Leadership matters. Engaged leaders of the separate VA medical centers led in multiple ways besides personal engagement with and participation in self-care processes. They “provide tangible support during the early transformation phases, which includes addressing barriers to hiring staff, allowing key staff to have protected time to work on implementation activities, assistance with addressing challenges, and requiring all staff to take part in Whole Health trainings.”
The report and all the appendices are the work of over two dozen scientists, led by Boston University associate professor Barbara Bokhour, PhD, director of the Evaluating Patient Centered Care (EPCC) program. These are in turn examining the on-the-ground efforts of literally thousands of care-givers and administrators. The drama that unfolds is not dry. One needn’t have an over-active imagination to picture the multitude of human vignettes captured in the studies.

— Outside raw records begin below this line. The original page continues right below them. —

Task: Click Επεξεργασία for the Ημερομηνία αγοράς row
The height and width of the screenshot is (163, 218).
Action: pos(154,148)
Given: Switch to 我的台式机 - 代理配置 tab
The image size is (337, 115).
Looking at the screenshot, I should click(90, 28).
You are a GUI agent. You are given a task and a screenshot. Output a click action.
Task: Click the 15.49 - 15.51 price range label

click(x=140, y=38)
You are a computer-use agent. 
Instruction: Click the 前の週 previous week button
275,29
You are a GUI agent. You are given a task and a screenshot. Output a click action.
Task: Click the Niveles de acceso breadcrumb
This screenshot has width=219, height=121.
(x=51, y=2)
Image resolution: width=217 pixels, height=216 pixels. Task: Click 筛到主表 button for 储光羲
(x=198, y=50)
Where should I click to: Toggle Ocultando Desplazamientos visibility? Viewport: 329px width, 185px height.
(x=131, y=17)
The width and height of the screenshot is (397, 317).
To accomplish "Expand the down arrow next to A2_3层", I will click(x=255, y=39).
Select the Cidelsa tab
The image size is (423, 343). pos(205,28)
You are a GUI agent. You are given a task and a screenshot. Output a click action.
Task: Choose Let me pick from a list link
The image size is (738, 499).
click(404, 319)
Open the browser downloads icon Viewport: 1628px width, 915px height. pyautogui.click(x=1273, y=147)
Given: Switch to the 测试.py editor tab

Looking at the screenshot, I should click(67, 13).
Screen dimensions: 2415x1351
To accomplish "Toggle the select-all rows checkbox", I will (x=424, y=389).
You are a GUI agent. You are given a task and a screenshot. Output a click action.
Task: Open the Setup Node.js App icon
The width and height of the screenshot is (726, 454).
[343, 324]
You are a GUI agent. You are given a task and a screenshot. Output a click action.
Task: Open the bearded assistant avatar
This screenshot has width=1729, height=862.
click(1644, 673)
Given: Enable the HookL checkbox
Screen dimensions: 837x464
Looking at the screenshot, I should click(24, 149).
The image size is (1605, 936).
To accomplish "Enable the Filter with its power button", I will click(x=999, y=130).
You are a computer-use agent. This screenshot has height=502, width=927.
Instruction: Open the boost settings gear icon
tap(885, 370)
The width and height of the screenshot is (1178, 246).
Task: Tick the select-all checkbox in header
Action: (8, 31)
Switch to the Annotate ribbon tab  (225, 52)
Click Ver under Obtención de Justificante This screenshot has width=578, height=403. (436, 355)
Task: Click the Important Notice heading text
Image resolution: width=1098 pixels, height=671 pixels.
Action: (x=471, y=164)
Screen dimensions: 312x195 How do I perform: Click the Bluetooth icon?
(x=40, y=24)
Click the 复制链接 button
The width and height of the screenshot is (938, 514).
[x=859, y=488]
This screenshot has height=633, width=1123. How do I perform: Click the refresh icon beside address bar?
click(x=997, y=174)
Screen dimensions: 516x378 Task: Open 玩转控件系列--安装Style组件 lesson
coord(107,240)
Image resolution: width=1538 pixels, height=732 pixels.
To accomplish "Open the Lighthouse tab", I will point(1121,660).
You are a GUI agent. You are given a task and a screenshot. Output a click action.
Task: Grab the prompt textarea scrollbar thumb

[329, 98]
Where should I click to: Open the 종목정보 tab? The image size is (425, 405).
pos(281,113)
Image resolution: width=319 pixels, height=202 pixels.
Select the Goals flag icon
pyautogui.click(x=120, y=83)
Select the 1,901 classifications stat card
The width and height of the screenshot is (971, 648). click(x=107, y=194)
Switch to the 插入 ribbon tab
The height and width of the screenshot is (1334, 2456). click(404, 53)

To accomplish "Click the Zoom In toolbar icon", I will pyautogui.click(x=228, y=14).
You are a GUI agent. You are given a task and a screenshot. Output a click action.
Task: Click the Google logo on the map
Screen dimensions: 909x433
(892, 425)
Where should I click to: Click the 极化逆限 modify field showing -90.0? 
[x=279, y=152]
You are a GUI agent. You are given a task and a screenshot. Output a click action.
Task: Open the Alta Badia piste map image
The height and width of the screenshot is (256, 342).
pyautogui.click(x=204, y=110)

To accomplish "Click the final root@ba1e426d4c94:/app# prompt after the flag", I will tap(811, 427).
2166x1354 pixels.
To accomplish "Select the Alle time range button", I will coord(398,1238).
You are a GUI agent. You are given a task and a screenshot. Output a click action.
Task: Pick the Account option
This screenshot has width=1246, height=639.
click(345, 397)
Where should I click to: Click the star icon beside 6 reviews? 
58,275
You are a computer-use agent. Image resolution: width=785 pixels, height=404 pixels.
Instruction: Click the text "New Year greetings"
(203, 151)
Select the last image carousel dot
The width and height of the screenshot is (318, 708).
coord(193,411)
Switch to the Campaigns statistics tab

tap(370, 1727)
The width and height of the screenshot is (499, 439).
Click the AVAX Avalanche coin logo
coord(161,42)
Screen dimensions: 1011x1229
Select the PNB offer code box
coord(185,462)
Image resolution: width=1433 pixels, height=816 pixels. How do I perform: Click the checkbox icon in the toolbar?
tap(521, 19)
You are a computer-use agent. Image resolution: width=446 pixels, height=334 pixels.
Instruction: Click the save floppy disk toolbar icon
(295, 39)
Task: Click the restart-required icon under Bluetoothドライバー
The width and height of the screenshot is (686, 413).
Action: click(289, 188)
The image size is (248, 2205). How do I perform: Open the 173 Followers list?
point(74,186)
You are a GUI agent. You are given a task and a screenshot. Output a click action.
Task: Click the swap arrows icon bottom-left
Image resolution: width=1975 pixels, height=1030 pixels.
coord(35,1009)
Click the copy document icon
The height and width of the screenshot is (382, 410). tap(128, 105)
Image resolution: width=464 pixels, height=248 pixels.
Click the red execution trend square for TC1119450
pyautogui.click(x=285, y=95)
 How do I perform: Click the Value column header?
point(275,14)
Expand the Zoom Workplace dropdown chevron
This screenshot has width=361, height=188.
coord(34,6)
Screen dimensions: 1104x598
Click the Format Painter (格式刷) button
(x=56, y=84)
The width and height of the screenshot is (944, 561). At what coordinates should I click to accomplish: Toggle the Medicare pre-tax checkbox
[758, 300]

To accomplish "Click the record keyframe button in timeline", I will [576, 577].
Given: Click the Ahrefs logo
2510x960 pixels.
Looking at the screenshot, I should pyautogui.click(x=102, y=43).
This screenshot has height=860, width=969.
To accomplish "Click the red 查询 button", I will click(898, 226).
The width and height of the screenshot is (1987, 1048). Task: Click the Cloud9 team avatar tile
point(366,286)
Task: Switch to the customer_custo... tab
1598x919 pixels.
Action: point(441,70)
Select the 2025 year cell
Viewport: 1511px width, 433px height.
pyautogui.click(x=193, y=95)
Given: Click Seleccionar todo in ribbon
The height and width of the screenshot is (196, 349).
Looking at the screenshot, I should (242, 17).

Those desiring whole system change will experience a satisfying and fascinating affirmation of what is possible with change when principles are applied toward the “future state”. These early data are strong enough that such positive changes may be expected to continue to reveal themselves through future episodes of this drama that is all of our drama: treating the huge population of veterans that the U.S.’ continually replenishes with its penchant for wars and global policing.
One cannot close without thinking of the much-needed yet still fantasy spin-off sequel: implanting the VA’s Whole Health System of Care in the production-oriented, cog-in-a-machine medical industry that is civilian medicine. A.K.A. the treatment that most of us receive. This translation is now part of Gaudet’s charge in her new position directing the Whole Health Institute that she is birthing out of a yet unreported commitment level from the $44-billion fortune of Walmart heiress Alice Walton.
But is translation possible with the current payment and delivery model in US medicine? This report from the VA evaluation team notes that one key barrier to whole health is a “misalignment of incentives.” Unlike the medical industry that produces treatment for the civilian population, the VA single payer. In fact, the VA’s clinical incentive structure also different in that it is a full-on UK National Health System model in operating not only as single payer but also with employed clinicians. Can we see translation of this whole health model to civilian care without dramatic Congressionally-mandated changes in the US medical industry? Without such changes, the Gaudet-Walton experiment may be a Sisyphean undertaking.
Post-script: In the time of COVID-19 it may be useful and helpful to note that the roll-out into the first 18 centers of this ambitious and transformative initiative – not a “program but an approach” – was born out of the 2016 Obama-era Comprehensive Addiction and Recovery Act (CARA) in response to the nation’s crisis in chronic pain management. What good may come of the present, overwhelming public health challenge?